- The request -
Report every line of the records below that contains the word "bottom".

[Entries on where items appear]

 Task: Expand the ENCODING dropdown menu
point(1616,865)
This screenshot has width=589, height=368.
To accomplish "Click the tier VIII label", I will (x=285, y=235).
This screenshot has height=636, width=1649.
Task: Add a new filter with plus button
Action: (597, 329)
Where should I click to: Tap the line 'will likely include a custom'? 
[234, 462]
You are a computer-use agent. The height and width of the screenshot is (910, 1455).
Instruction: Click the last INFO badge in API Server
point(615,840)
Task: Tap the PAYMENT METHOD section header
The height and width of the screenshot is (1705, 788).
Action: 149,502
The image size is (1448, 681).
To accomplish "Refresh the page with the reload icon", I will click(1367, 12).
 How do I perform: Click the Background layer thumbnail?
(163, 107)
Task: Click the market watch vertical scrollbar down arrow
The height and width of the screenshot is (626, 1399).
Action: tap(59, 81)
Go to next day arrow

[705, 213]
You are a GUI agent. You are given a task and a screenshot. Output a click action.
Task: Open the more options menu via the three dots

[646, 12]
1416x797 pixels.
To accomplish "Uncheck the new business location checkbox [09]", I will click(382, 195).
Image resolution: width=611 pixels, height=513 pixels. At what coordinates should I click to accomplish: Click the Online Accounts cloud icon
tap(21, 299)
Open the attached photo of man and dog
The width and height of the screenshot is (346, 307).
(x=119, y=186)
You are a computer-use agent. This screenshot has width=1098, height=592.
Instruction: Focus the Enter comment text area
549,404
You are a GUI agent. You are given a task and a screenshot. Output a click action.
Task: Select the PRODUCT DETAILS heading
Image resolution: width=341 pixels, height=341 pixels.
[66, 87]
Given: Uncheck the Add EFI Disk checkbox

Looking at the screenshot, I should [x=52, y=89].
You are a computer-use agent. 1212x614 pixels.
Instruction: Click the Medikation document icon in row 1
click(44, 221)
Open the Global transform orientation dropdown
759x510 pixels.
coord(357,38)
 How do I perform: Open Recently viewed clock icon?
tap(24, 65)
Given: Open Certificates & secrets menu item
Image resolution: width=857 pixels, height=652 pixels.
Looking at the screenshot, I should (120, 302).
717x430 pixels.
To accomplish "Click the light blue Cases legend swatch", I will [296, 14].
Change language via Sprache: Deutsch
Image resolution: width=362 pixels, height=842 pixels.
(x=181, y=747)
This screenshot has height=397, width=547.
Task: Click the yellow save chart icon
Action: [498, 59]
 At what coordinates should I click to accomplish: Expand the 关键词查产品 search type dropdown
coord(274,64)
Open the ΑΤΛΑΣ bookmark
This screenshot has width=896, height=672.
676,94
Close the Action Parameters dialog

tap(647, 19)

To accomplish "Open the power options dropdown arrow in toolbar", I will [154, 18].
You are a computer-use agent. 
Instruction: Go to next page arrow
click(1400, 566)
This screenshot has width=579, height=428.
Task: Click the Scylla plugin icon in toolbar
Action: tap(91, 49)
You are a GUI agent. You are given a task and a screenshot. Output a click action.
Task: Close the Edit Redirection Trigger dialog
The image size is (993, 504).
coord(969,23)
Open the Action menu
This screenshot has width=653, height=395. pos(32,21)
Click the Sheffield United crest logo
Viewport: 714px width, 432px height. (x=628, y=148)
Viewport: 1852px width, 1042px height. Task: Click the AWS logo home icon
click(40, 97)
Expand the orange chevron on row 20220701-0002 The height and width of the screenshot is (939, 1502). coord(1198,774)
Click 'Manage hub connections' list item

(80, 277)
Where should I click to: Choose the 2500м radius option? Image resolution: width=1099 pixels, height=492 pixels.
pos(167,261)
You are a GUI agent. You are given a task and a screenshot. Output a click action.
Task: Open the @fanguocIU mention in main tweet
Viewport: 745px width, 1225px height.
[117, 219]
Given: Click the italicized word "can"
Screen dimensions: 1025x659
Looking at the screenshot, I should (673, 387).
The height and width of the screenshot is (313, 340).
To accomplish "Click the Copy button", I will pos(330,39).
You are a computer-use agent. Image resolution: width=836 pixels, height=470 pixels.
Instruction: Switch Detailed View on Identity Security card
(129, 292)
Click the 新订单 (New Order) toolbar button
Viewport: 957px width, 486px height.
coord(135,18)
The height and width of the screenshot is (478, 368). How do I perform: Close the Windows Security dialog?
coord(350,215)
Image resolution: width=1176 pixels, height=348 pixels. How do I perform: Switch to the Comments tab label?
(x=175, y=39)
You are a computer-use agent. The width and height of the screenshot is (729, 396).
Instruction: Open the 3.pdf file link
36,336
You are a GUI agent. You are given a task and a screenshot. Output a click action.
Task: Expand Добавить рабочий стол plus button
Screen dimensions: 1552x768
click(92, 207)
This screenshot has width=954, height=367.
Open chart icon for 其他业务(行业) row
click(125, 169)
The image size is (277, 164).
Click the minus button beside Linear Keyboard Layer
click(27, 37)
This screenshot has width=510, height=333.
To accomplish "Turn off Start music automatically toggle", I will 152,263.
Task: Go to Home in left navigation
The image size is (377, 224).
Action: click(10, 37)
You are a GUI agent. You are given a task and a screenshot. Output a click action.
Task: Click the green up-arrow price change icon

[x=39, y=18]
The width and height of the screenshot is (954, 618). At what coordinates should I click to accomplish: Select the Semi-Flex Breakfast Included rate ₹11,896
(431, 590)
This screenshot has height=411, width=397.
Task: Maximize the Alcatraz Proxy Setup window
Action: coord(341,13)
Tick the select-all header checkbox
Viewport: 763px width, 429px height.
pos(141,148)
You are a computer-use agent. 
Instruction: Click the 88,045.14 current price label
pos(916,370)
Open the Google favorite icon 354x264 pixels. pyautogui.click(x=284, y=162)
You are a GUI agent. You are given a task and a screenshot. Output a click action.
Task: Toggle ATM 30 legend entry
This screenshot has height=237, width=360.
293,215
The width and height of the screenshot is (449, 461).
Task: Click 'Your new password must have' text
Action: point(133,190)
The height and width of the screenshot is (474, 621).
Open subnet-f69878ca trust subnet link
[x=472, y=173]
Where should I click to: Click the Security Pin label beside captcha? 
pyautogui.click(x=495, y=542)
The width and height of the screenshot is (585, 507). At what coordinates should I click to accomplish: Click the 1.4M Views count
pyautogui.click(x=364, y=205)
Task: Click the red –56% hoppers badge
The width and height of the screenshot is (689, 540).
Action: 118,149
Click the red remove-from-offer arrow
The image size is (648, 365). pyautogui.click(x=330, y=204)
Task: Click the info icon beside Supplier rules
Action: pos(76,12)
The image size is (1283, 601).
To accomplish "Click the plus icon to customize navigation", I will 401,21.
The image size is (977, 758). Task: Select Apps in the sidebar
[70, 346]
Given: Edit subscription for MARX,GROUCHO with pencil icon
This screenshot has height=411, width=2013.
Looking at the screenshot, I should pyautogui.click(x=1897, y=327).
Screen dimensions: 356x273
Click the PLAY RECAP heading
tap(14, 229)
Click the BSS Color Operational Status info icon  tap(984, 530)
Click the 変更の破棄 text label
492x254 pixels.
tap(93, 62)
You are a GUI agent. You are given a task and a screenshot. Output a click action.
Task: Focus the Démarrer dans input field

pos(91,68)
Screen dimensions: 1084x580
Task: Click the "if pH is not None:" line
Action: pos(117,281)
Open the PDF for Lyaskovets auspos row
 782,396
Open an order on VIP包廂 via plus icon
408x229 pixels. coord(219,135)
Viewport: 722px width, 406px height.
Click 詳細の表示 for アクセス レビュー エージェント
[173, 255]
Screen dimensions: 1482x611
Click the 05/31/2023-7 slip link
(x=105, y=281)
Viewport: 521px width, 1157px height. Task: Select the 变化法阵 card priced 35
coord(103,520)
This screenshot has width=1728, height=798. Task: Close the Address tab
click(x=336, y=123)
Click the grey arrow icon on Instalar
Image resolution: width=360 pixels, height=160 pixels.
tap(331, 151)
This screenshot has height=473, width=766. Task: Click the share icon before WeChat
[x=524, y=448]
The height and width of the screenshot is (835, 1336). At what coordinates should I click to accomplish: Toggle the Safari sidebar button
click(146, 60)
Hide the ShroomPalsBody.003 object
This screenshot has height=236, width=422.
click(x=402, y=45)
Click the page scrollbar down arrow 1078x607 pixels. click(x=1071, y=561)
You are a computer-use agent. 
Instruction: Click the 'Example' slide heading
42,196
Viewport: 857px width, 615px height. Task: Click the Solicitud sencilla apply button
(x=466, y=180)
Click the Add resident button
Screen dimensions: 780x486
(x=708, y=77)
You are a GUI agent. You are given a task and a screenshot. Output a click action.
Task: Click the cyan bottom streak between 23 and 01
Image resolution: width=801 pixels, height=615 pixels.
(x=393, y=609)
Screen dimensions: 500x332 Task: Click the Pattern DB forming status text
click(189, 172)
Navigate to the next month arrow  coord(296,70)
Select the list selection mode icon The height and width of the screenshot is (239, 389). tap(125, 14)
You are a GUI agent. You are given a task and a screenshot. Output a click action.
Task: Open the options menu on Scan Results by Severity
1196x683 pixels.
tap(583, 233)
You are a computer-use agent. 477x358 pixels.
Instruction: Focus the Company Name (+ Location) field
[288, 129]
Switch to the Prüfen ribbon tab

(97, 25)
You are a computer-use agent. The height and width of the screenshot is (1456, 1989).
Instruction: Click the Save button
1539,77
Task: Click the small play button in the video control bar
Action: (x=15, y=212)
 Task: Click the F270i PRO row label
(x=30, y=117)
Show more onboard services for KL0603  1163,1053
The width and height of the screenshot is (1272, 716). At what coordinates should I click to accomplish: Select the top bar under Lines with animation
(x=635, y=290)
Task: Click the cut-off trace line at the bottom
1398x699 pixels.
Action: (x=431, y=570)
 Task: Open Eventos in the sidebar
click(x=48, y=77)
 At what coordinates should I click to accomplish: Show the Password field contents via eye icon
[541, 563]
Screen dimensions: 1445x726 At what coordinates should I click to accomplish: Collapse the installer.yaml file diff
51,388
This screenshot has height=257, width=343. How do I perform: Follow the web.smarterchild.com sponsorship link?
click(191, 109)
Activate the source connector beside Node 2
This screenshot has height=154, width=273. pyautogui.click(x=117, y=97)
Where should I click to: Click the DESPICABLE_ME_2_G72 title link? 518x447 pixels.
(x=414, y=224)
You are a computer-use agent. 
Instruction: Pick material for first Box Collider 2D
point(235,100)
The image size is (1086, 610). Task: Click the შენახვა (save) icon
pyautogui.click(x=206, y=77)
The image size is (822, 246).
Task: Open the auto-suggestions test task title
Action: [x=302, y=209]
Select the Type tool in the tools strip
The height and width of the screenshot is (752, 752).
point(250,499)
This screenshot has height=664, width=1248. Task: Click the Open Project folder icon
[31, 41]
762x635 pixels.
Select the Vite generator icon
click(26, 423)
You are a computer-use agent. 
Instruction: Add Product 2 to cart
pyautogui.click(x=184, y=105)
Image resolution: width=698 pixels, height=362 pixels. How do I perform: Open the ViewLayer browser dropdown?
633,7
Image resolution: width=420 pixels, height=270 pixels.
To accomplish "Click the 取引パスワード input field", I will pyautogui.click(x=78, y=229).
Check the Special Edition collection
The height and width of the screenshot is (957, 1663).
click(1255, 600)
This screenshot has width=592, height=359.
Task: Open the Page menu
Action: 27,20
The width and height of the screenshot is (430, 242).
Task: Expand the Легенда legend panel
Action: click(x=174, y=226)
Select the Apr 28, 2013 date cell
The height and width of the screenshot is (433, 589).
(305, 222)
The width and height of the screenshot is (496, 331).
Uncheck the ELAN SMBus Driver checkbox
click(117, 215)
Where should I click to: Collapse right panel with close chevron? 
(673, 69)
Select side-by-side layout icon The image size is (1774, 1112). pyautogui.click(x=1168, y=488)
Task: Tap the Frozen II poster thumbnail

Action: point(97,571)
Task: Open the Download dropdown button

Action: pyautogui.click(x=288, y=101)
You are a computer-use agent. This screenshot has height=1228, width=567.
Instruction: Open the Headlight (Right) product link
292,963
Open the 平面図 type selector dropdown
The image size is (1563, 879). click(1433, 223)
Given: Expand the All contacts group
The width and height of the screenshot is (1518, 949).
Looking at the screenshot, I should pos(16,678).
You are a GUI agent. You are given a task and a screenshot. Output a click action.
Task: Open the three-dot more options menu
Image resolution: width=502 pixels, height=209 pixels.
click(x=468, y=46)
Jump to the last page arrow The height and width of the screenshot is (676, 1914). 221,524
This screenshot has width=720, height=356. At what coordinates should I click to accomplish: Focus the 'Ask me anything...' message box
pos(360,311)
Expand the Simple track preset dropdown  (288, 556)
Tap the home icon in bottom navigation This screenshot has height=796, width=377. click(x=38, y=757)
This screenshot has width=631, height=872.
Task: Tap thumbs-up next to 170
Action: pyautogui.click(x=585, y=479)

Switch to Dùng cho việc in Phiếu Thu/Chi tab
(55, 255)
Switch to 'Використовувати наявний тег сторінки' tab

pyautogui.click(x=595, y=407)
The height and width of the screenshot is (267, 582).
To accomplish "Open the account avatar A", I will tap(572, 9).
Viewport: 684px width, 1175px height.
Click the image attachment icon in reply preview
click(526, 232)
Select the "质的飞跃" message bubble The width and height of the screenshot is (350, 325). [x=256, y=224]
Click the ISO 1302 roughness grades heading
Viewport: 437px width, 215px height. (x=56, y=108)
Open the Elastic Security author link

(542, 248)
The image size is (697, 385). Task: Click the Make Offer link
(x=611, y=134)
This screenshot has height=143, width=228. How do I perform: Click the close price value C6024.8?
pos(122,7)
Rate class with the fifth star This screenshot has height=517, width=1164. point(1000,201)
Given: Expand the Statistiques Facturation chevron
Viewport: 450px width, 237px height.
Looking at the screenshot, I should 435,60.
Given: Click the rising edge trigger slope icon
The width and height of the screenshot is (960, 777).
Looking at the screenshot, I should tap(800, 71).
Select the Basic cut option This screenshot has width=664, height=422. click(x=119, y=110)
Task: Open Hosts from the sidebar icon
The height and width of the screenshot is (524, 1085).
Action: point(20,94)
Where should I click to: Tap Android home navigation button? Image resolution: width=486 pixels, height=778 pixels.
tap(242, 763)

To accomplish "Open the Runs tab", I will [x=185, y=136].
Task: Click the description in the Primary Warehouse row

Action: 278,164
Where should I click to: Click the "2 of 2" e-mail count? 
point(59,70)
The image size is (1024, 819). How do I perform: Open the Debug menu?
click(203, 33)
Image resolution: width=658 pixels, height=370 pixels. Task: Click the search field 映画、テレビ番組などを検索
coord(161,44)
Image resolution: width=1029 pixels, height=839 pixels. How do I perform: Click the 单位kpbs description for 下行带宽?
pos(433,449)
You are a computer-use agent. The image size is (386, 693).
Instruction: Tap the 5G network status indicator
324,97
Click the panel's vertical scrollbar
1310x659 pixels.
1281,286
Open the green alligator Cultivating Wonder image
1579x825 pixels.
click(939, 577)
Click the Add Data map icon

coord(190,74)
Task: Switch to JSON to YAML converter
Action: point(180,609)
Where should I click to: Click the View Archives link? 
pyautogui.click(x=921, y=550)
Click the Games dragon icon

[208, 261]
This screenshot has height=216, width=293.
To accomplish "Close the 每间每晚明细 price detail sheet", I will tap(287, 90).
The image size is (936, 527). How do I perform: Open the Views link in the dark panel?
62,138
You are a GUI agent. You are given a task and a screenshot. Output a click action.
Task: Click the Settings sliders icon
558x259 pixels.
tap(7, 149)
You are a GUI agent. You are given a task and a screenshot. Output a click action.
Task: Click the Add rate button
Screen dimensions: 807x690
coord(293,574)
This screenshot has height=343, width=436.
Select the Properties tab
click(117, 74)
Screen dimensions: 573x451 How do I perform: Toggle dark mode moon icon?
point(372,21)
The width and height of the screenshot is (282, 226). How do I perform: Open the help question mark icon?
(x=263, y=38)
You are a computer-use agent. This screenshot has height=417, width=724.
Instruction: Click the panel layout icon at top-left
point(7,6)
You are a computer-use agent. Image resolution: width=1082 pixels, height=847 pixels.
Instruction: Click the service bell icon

- Final answer -
Task: Click the cyan bottom streak between 23 and 01
Task: Click the cut-off trace line at the bottom
Tap the home icon in bottom navigation This screenshot has height=796, width=377. click(x=38, y=757)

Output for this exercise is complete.